Disclosure: I/we have no positions in any stocks mentioned, and no plans to initiate any positions within the next 72 hours. I wrote this article myself, and it expresses my own opinions. I am not receiving compensation for it (other than from Seeking Alpha). I have no business relationship with any company whose stock is mentioned in this article.

Read the original post:
Precision BioSciences: Incentivised To Deliver, But Outlook Not Promising - Seeking Alpha

CHICAGO, Jan. 20, 2020 /PRNewswire/ -- According to the new market research report "Gene Therapy Marketby Vectors [Non-viral (Oligonucleotides), Viral (Retroviral (Gammaretroviral, Lentiviral), Adeno-associated], Indication (Cancer, Neurological Diseases), Delivery Method (In Vivo, Ex Vivo), Region - Global Forecast to 2024", published by MarketsandMarkets, is projected to reach USD 13.0 billion by 2024 from USD 3.8 billion in 2019, at a CAGR of 27.8% from 2019 to 2024.

MarketsandMarkets_Logo

Download PDF Brochure: https://www.marketsandmarkets.com/pdfdownloadNew.asp?id=122857962

The high incidence of cancer and other target diseases, availability of reimbursement, and the launch of new products are the major factors driving the growth of the market.

The non-viral vectors segment accounted for the largest share of the market, by vector, in 2018

The Gene Therapy Market, by vector, has been segmented into viral and non-viral vectors. Non-viral vectors accounted for the largest share of the market in 2018. This is mainly attributed to the high market penetration of oligonucleotide-based non-viral vector gene therapies.

Browsein-depth TOC on "Gene Therapy Market" 127 - Tables25 - Figures 129 - Pages

The demand for gene therapies for the treatment of cancer is expected to grow at a high rate

Based on indication, the market is segmented into neurological diseases, cancer, hepatological diseases, Duchenne muscular dystrophy, and other indications. The neurological diseases segment accounted for the largest share of the market in 2018. However, the cancer segment is estimated to grow at the highest CAGR during the forecast period owing to the increasing incidence of cancer and the rising demand for CAR T-cell therapies.
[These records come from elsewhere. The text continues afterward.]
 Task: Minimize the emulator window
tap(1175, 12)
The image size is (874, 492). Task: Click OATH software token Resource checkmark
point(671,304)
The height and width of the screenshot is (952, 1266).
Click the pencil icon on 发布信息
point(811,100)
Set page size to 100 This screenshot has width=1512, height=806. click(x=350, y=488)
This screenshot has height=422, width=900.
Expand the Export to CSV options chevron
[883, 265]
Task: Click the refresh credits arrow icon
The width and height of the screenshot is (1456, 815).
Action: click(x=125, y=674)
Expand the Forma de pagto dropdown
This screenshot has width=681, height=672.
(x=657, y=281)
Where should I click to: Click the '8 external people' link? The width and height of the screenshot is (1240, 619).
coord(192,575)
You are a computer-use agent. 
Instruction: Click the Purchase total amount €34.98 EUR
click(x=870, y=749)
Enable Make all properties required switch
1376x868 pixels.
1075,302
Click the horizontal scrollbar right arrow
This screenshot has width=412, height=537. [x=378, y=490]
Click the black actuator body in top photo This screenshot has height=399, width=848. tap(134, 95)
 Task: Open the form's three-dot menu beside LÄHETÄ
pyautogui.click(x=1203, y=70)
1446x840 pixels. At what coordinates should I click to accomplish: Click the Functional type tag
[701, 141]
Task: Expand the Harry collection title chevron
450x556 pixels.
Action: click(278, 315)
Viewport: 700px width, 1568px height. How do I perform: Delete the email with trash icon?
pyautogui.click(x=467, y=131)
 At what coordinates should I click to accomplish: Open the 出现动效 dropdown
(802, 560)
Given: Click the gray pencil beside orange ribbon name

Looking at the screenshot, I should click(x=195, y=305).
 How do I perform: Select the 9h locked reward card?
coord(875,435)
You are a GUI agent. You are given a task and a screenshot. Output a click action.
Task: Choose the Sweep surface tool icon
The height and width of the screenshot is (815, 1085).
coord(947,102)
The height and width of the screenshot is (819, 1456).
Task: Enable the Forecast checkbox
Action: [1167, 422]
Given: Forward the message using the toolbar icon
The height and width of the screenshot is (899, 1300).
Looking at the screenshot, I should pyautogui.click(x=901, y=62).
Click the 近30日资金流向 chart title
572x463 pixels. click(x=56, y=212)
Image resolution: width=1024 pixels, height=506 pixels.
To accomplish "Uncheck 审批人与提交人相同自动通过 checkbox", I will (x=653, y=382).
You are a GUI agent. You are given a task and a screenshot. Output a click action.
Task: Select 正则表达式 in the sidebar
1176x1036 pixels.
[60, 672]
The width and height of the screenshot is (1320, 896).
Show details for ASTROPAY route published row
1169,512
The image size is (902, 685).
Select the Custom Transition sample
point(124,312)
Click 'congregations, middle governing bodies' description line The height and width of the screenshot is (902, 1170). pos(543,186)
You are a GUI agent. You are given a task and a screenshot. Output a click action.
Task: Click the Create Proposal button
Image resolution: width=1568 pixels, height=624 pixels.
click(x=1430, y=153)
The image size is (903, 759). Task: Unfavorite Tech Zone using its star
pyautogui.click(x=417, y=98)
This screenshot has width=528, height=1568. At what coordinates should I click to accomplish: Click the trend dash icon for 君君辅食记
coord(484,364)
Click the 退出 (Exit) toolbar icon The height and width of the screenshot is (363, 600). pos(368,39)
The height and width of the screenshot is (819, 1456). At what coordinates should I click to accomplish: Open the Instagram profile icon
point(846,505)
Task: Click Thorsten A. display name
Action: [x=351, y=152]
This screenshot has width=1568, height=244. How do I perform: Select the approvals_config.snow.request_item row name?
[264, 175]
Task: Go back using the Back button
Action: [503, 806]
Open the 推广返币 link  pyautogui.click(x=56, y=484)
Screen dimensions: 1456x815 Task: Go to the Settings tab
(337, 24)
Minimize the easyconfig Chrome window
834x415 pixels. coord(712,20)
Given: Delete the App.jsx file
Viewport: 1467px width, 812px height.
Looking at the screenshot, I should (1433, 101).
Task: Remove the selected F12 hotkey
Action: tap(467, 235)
Get 10% Customization Research Report: https://www.marketsandmarkets.com/requestCustomizationNew.asp?id=122857962

North America is the largest regional market for gene therapy products

The global Gene Therapy Market is segmented into North America, Europe, the Asia Pacific, and the Rest of the World. In 2018, North America accounted for the largest share of the market, followed by Europe. Moreover, the North American market is estimated to register the highest growth rate during the forecast period. Factors such as the rising prevalence of chronic diseases, high healthcare expenditure, presence of advanced healthcare infrastructure, favorable reimbursement scenario, and the presence of major market players in the region are driving market growth in North America.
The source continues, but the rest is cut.